**Selected excerpt:**
<<<<
When looking at the droplets, it is important to freeze the jet as much as possible in order to reduce the blur. One could say that the shutter of the above mentioned camera would be enough, but in fact, is not that fast. In my case a light source was a better option. It can be triggered extremely fast with a perfect synchronization with the camera. The main advantage is that the pulse duration is much shorter than 1μs i.e. the exposure of the camera.

Now looking at the light position with respect to the camera, it is important to understand the goal of this measurements. We want to look at the droplet size and this means that they must be imaged in a high contrast homogeneous way. If the light source is placed behind the camera, the drops will be seen as bright spots only in the middle creating a non-homogeneous area since they are in fact, small spheres. This problem is solved using shadowgraphy, which means that the light source is placed facing the camera. In this way, the camera will see light everywhere except from the regions where droplets/liquid is between the light and the camera.

The difference between lighting from behind/above the camera and shadowgraphy can be seen in the images below.

And the full setup:

In case you were wondering what happened with the injector, I switched to a pintle as I could not achieve atomization with the plain orifice with only 10 bar. The pintle injector was simply made by centering a flat screw inside a diverging fitting.


Experimental setup

Yesterday I finished the first part of the setup i.e. the feed system: from the air supply to the water tank to the injector. Here are some pictures:

The air supply in the Aerodynamics lab is 10 bar. The gas passes a manual valve, a check valve, a relief valve set just above 10 bar and a regulator with a range of 1-10 bar. This is what you can see on the main wood panel. On its other side, the water tank is pressurized by the regulated air and the liquid goes towards the injector. It first passes through a pressure transducer and a solenoid valve connected to the electronic box. This consists of a small voltage divider and a data acquisition board (NI 6211). The pressure is displayed and the valve is controlled by the control panel made in LabView.

After the safety check is passed, next week, Prof. Ferry Schrijer will help me with the main part of this project i.e. measuring the size of the droplets. Since the jet velocity is 30 m/s and the size of the droplets is expected to be around 50 μm, the taken pictures must be completely frozen in order to collect relevant data. This cannot be done by the shutter of the high speed camera as it is too slow, but instead, a light source will be used for a shorter period (in the order of ns). More about the equipment will follow in a later post.
>>>>
**The problem:** Continue the write-up on imaging water spray droplets, picking up right after its final sentence.

**Recorded data:**
<<<<
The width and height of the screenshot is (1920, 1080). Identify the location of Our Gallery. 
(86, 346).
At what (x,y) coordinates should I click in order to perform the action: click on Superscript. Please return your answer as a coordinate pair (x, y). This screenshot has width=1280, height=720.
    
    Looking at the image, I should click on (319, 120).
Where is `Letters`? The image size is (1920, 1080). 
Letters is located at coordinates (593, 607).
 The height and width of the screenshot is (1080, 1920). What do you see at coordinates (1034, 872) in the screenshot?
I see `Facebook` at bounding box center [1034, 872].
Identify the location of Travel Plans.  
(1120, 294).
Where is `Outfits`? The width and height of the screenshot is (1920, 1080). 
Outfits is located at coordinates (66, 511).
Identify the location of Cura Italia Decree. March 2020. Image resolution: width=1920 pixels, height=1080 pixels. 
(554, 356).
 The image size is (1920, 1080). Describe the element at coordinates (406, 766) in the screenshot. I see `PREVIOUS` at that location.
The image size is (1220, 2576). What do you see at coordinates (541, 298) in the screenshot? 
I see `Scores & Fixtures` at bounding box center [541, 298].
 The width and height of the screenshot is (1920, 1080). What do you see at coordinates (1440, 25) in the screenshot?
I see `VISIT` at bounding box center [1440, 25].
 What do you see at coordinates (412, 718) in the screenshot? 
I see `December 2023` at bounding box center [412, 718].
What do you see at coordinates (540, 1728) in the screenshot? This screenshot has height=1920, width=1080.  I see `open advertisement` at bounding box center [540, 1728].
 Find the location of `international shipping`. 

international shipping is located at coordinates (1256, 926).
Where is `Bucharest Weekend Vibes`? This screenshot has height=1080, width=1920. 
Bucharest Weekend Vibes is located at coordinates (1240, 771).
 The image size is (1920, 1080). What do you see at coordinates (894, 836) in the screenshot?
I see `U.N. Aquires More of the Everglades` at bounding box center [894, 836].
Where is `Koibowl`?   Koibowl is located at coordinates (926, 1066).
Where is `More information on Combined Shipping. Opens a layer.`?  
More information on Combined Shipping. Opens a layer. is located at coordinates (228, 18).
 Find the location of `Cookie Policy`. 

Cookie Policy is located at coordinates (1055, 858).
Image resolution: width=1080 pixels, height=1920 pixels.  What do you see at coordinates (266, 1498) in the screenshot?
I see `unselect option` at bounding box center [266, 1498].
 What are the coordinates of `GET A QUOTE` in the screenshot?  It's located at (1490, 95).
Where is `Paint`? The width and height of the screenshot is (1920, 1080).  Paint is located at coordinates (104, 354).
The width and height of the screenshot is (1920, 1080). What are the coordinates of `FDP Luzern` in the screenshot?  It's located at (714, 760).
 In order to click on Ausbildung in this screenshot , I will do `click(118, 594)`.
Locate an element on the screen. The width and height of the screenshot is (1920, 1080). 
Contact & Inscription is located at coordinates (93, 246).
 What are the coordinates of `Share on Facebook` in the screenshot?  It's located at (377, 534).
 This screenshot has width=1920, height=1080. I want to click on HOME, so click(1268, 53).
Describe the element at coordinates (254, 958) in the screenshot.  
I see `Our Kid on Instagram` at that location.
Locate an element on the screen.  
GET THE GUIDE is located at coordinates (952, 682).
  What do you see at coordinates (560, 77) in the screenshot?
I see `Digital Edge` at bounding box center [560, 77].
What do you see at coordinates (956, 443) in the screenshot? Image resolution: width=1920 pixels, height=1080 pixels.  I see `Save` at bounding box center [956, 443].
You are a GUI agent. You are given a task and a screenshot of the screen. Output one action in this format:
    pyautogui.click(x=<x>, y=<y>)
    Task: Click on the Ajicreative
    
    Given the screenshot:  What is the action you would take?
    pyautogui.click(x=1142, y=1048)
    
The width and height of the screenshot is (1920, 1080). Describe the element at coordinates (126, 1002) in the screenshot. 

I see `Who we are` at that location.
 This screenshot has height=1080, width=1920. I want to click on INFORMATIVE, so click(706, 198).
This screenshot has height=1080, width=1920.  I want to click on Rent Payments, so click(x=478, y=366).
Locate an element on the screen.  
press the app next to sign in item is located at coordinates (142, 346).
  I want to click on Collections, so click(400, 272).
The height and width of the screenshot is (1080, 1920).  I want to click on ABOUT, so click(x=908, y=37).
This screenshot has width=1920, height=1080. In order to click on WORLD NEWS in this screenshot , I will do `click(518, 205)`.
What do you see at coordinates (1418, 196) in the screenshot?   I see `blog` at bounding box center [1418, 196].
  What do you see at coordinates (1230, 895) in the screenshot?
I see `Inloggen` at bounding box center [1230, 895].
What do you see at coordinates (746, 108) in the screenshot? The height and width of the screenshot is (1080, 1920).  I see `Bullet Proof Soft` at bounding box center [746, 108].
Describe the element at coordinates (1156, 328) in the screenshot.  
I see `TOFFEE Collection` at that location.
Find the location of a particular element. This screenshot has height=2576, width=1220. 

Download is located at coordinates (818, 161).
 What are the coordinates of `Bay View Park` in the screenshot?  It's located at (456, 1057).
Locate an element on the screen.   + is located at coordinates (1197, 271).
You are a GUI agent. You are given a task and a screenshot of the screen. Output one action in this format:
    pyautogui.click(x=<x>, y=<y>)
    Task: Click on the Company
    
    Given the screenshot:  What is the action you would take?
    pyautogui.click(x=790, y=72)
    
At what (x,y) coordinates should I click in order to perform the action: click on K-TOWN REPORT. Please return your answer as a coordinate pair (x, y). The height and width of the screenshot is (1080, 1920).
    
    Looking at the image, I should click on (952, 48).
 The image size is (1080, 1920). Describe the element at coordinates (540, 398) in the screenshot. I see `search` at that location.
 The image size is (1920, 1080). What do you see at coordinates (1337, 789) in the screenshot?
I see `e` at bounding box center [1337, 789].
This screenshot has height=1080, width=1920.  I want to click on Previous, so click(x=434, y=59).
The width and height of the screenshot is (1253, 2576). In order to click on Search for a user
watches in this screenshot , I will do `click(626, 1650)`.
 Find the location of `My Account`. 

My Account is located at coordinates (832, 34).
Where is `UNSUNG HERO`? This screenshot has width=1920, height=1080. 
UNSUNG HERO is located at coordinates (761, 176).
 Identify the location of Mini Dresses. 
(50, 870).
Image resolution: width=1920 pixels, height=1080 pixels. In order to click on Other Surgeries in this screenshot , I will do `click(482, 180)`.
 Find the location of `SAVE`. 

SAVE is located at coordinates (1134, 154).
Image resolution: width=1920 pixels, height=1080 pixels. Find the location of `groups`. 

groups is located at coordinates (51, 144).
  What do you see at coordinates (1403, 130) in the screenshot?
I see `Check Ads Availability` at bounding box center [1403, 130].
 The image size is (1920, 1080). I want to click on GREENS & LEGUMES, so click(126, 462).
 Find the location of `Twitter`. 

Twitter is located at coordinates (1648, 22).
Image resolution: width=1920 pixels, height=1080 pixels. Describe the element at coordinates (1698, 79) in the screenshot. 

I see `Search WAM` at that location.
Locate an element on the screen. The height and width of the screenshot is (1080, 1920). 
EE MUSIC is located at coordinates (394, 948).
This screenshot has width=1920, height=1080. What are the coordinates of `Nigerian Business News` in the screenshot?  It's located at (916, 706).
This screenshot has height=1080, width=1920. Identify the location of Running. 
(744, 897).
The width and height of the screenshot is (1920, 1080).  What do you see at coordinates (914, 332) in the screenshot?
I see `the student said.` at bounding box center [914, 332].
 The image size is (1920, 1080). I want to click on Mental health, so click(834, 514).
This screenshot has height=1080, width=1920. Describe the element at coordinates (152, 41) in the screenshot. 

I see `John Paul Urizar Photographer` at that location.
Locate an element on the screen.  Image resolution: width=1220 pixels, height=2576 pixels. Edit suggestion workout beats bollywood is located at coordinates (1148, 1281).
>>>>
**Output for this task:**
Sizing the droplets of a rocket injector

Last year, around October, I have been admitted to the Honours Programme by TU Delft’s faculty of Aerospace Engineering. This programme consists of extracurricular courses (such as Personal Leadership, Cybersecurity, Design Thinking, etc.) and a research project worth of 13 ECTS. The latter has been a challenge for me to choose because I was told that I can take any domain in our faculty to dig into. After several months of visiting different professors, I made my choice of working in Space Engineering with Prof. Barry Zandbergen, who is now my supervisor for the current research.

So what am I doing specifically? I can’t just say I am a space engineer who plays with rockets in his spare time (ok, maybe sometimes). The goal of this research is to characterize the droplets of a plain orifice rocket injector. Here is my literature study.

So why is this so important? There is an optimum when it comes to the size/volume of a droplet at a certain distance from the injector. If the droplet is too small, it will evaporate quickly, before penetrating into the combustion chamber. If the droplet is too big, the engine overall will not reach its maximum efficiency.

In order to achieve the objective, experiments are to be held as the behavior of the atomization process is non-linear and models are very hard to predict. Therefore in my experiments, water will be emerged through a simple injector and pictures will be taken at different upstream pressures. I will keep you posted with the experimental setup and the final results.